───── Source document

Thirty-Second Sunday in Ordinary Time, Year C-2013
- What has not entered the human heart, God has revealed to us through the Spirit (1 Cor 2, 9. 10)
Jesus was so rejected he ended up crucified. Since no slave is greater than his master, we Christians run into people who oppose us. They question the core of our faith, characterizing it absurd. Do we explain our hope with gentleness, reverence and a clear conscience?
The Sadducees attempt to trap Jesus in a contradiction. He answers that belief in the resurrection is absurd only to those who do not dare break out of the mold and go beyond the way they think and live that they project into the future. Perhaps, they are those “who have a limited perspective” (St. Vincent de Paul–Coste XII, 92), as closed-minded as the pastor who insists, against all evidence, that President Obama does not say “God” when he recites the Pledge of Allegiance.
We get confronted by modern Sadducees too (even if not every opposition means “sign of contradiction”—1 Pt 4, 15). There are people who gratuitously assume that to affirm the resurrection is wishful thinking. They mock believers; they think that their search for the permanent city that is to come is cheating them out of the joys and the opportunities of the present. And not without reason, for not infrequently we take Christian hope as a palliative, letting ourselves be manipulated by the rich who use the cross as an ideology to oppress the helpless.
These rich people are more dangerous opponents than those who insult us. They are idolized. They represent power, well-being, security, the fittest, select and lasting progeny, consolidated inheritance. They embody human aspirations and influence many. We are not a few, those who can admit, “My feet came close to stumbling, my steps had almost slipped, for I was filled with envy of the proud when I saw how the wicked prosper” (Ps 73, 2-3). Rightly does St. Bernard urge us, “As members of that head, crowned with thorns, we should be ashamed of our luxury and our search for any purple robe that will be of honor and not of mockery.”
True disciples go beyond the conventional; they go to Jesus outside the camp. They live up to Jesus’ paradoxes: “blessed are you who are poor”; “the last will be the first”; “the one who humbles himself will be exalted”; “whoever wishes to be great among you will be your servant”; “if the grain of wheat … dies, it produces much fruit.” They see the Son of God represented by the destitute (Coste XI, 32).
Authentic Christians are not consumed by the unfettered and endless pursuit of titles of reverence, of positions of honor, gain and power, of promotions. The Eucharist, pledge of future glory, keeps them steadfast in their hope in the one who encourages and strengthens them, and will raise them up to live again forever. They do not behave like careerists who live as though Christian hope were a matter of this life only.
VERSIÓN ESPAÑOLA
32º Domingo de Tiempo Ordinario C-2013
- Lo que el hombre no puede pensar nos lo ha revelado Dios por el Espíritu (1 Cor 2, 9. 10)

──────────
───── Supplied records

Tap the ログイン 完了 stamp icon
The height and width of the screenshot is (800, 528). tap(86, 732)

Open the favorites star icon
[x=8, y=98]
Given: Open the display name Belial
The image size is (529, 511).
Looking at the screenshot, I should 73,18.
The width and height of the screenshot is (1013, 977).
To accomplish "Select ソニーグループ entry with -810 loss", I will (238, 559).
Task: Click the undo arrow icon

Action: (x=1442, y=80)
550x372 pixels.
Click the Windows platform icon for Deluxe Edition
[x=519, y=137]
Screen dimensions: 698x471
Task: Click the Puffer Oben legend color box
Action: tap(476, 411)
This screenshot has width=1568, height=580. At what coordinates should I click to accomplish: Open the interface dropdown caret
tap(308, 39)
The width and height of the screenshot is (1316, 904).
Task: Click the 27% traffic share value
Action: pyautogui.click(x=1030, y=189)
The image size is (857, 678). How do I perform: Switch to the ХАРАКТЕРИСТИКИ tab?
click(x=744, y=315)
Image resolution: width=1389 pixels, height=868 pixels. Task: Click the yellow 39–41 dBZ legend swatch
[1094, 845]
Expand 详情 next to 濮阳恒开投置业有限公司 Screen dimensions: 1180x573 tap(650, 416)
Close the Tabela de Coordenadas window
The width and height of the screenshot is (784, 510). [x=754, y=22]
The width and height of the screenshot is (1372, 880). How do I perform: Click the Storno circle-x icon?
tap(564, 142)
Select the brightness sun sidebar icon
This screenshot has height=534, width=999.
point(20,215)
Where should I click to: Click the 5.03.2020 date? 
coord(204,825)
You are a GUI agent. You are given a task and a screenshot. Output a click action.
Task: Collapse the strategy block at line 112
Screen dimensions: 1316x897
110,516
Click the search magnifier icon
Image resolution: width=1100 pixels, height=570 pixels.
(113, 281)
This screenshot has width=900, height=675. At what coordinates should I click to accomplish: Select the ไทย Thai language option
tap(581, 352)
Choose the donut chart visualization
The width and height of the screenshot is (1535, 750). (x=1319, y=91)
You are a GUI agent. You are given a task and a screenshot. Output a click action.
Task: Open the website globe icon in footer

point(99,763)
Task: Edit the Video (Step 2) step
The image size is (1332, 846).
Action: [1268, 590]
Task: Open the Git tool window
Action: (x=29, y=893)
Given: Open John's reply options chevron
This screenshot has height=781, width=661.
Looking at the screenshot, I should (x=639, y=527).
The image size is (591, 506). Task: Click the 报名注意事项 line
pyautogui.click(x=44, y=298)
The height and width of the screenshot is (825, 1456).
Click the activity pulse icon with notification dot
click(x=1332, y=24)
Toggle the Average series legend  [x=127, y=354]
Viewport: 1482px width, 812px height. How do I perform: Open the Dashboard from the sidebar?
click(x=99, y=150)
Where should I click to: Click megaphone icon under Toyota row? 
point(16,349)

──────────

What to do:
• 1. From the homily, write out the stretch from "Thirty-Second Sunday in" through "a clear conscience?".
• 2. In the homily, what is the Eucharist called a pledge of?
• 3. Continue the homily from where it stops.

Task responses:
• 1.
Thirty-Second Sunday in Ordinary Time, Year C-2013
- What has not entered the human heart, God has revealed to us through the Spirit (1 Cor 2, 9. 10)
Jesus was so rejected he ended up crucified. Since no slave is greater than his master, we Christians run into people who oppose us. They question the core of our faith, characterizing it absurd. Do we explain our hope with gentleness, reverence and a clear conscience?

• 2. Future glory.

• 3.
Tanto se le rechazó a Jesús que acabó crucificado. Ya que ningún siervo es más que su amo, los cristianos nos encontramos también con gente que se nos oponen. Cuestionan el núcleo de nuestra fe, calificándolo de absurdo. ¿Explicamos, con mansedumbre, respeto y buena consciencia, nuestra esperanza?
Intentan unos saduceos atrapar a Jesús en una contradicción. Contesta que solo les resulta absurdo creer en la resurrección a los que no se atreven a romper esquemas y a ir más allá de su modo de pensar y vivir que proyectan en el futuro. Quizás son «personas que no viven más que en un pequeño círculo» (san Vicente de Paúl—XI, 397), con mente cerrada como la del pastor que insiste, contra toda evidencia, que el presidente Obama no menciona «Dios» cuando recita el Juramento de Lealtad.
A saduceos modernos nos enfrentamos también (si bien no toda oposición significa «signo de contradicción»—1 Pt 4, 15). Hay gente que gratuitamente suponen que es una ilusión afirmar la resurrección. Se burlan de los creyentes; creen que la búsqueda de la ciudad permanente venidera arrebata engañosamente los gozos y las oportunidades del presente a los creyentes. Y no sin razón, pues tomamos no rara vez la esperanza cristiana por paliativo, dejándonos manipular por los ricos que se sirven de la cruz como ideología para oprimir a los indefensos.
Estos ricos son oponentes más peligrosos que los que nos insultan. Son idolatrados. Representan poder, bienestar, seguridad, progenie más fuerte, selecta y duradera, herencia concentrada. Encarnan las aspiraciones del hombre e influyen en muchos. No somos pocos los que podemos admitir: «Por poco doy un mal paso, casi resbalaron mis pisadas, porque envidiaba a los perversos, viendo prosperar a los malvados» (Sal 73, 2-3). Bien nos exhorta san Bernardo: «Teniendo a aquel que es nuestra cabeza coronado de espinas, nosotros, miembros suyos, debemos avergonzarnos de nuestros refinamientos y de buscar cualquier púrpura que sea de honor y no de irrisión».
Los verdaderos discípulos se salen de lo convencional; salen hacia Jesús, fuera del campamento. Ellos cumplen con las paradojas de Jesús: «dichosos los pobres»; «los últimos serán los primeros»; «el que se humilla será enaltecido»; «el que quiera ser grande, sea vuestro servidor »; «si el grano de trigo … muere, da mucho fruto». Ven al Hijo de Dios representado por los desvalidos (XI, 725).
Los auténticos cristianos no se consumen por buscar desenfrenada e incesantemente los títulos de reverencia, los puestos de honor, lucro y poder, los ascensos. La eucaristía, prenda de la gloria futura, les afianza en su esperanza en el que les consuela, les fortalece y les resucitará para la vida eterna. No se portan como los arribistas que viven como si la esperanza cristiana acabara con esta vida.